YOUR GOAL -
Exactly as they appear below, repeat the lines from the one with "Select the TradeService" through the one with "The image size is (457, 206).", and no others.

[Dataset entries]
● ● ●

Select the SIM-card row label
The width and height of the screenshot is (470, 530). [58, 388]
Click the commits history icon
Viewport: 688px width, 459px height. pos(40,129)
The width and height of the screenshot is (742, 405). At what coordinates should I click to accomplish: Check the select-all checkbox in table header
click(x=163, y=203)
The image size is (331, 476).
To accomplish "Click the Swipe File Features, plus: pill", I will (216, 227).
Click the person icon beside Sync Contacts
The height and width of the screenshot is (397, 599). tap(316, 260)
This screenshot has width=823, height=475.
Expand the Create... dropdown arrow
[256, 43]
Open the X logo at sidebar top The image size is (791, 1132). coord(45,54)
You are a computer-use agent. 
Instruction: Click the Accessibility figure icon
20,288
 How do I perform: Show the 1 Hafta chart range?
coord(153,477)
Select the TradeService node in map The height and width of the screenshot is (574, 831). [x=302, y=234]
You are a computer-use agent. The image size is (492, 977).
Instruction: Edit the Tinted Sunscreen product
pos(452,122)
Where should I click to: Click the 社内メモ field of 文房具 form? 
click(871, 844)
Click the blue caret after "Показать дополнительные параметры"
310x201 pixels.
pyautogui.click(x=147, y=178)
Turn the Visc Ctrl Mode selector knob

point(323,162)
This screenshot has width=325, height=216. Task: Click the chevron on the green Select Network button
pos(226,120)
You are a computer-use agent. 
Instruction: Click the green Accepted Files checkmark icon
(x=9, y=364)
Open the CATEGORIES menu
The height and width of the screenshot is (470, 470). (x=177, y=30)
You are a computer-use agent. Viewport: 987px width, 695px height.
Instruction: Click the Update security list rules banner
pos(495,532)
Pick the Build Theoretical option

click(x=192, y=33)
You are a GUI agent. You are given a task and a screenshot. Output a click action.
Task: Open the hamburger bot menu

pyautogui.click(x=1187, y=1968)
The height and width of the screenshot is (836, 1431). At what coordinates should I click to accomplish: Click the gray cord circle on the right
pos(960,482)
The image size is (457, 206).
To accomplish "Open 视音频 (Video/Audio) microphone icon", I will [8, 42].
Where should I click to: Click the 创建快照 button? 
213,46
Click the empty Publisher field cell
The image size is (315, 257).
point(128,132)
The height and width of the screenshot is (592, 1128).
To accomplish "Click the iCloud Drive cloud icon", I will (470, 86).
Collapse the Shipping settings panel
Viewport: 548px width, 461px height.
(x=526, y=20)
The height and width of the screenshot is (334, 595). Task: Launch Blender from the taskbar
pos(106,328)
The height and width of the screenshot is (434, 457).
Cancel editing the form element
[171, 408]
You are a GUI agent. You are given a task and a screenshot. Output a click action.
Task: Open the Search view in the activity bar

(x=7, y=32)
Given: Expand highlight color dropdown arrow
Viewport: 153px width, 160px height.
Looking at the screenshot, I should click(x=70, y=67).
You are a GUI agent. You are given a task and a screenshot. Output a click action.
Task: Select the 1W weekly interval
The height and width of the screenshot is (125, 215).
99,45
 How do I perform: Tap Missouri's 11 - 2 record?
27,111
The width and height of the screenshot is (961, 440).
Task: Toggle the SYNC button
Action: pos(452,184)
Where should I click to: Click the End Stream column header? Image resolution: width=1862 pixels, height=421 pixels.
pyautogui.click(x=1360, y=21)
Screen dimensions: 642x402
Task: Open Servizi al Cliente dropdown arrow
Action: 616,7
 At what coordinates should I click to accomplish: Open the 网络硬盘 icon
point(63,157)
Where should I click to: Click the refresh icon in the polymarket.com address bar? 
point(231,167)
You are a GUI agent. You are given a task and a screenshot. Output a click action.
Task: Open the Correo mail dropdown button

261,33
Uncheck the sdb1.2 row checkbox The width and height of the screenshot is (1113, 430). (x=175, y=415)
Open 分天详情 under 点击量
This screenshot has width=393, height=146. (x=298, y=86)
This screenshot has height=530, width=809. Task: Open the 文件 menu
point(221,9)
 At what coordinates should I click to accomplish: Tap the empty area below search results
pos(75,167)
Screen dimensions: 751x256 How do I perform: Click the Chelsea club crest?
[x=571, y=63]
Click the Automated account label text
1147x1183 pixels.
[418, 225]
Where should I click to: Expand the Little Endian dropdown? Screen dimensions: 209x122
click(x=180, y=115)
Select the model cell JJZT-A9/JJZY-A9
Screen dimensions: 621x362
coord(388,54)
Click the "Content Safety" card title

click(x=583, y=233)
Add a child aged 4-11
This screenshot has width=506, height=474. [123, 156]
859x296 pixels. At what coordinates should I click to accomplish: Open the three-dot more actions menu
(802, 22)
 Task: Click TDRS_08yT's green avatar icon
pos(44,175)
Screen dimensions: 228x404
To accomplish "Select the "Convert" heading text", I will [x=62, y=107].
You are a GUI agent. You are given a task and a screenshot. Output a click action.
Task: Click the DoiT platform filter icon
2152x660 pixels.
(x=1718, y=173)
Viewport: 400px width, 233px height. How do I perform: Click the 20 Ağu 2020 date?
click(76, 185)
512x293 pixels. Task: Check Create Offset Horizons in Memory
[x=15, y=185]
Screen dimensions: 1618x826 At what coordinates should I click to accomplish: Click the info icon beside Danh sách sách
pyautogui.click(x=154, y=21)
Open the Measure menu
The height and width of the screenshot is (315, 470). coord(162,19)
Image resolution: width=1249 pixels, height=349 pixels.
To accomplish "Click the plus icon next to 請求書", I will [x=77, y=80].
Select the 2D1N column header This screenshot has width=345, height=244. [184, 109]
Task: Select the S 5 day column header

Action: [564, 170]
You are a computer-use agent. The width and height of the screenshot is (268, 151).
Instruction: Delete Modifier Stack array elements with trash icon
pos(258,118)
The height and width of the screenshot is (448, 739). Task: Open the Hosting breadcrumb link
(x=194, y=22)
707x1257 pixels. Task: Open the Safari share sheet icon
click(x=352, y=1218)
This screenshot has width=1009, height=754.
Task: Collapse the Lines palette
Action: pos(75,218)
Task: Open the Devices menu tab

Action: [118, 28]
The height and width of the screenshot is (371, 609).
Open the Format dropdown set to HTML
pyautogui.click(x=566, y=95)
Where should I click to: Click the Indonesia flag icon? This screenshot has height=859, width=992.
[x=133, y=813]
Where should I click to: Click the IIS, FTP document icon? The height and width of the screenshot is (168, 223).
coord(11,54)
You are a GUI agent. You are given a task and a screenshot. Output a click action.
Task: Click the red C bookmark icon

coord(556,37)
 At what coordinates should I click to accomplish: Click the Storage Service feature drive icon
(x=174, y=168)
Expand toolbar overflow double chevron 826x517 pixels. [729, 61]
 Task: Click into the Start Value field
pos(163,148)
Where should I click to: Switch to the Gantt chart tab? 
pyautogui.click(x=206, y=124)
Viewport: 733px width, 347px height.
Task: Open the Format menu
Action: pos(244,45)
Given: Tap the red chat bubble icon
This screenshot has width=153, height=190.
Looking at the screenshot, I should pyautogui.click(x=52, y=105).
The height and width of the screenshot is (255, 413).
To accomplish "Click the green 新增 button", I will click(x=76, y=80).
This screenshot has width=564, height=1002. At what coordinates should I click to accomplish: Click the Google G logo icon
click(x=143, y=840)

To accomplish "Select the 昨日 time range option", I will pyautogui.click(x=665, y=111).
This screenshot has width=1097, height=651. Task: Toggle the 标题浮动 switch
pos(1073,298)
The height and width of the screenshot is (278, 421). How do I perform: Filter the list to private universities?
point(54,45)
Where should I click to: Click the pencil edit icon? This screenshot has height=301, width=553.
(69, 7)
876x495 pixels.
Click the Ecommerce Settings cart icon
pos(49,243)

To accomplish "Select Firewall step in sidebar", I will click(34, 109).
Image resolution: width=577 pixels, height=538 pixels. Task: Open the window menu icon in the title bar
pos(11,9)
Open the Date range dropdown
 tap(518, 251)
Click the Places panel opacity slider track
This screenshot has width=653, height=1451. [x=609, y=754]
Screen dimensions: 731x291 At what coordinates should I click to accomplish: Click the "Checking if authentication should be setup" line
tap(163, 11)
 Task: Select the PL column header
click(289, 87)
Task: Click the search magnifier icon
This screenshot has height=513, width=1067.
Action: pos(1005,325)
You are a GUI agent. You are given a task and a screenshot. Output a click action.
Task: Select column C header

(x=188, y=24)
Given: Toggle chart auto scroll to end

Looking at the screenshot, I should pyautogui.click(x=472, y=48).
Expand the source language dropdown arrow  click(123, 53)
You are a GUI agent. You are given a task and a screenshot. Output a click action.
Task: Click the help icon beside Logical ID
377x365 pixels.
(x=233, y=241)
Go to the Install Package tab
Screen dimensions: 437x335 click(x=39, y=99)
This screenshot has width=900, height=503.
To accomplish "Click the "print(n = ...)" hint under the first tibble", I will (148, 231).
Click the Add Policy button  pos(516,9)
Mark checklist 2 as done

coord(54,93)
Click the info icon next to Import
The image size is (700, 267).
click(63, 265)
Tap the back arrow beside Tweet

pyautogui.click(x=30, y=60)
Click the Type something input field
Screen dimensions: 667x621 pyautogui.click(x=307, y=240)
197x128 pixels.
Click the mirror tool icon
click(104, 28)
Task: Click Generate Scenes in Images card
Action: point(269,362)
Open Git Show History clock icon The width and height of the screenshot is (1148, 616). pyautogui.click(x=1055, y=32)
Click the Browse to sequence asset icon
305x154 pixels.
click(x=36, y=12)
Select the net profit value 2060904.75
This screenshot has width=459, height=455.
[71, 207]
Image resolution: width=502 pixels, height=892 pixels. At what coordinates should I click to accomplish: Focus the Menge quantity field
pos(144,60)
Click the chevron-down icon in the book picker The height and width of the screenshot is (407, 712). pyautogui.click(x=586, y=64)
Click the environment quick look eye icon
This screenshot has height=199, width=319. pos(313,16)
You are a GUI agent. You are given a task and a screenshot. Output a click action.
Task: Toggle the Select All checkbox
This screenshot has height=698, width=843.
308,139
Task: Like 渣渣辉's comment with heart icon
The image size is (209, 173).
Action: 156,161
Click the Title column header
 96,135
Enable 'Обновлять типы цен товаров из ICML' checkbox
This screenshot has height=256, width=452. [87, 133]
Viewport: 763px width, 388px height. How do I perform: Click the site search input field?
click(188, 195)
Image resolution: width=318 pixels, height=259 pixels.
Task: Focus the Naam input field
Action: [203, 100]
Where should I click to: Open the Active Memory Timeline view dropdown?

● ● ●

WRITTEN REPLY -
Select the TradeService node in map The height and width of the screenshot is (574, 831). [x=302, y=234]
You are a computer-use agent. The image size is (492, 977).
Instruction: Edit the Tinted Sunscreen product
pos(452,122)
Where should I click to: Click the 社内メモ field of 文房具 form? 
click(871, 844)
Click the blue caret after "Показать дополнительные параметры"
310x201 pixels.
pyautogui.click(x=147, y=178)
Turn the Visc Ctrl Mode selector knob

point(323,162)
This screenshot has width=325, height=216. Task: Click the chevron on the green Select Network button
pos(226,120)
You are a computer-use agent. 
Instruction: Click the green Accepted Files checkmark icon
(x=9, y=364)
Open the CATEGORIES menu
The height and width of the screenshot is (470, 470). (x=177, y=30)
You are a computer-use agent. Viewport: 987px width, 695px height.
Instruction: Click the Update security list rules banner
pos(495,532)
Pick the Build Theoretical option

click(x=192, y=33)
You are a GUI agent. You are given a task and a screenshot. Output a click action.
Task: Open the hamburger bot menu

pyautogui.click(x=1187, y=1968)
The height and width of the screenshot is (836, 1431). At what coordinates should I click to accomplish: Click the gray cord circle on the right
pos(960,482)
The image size is (457, 206).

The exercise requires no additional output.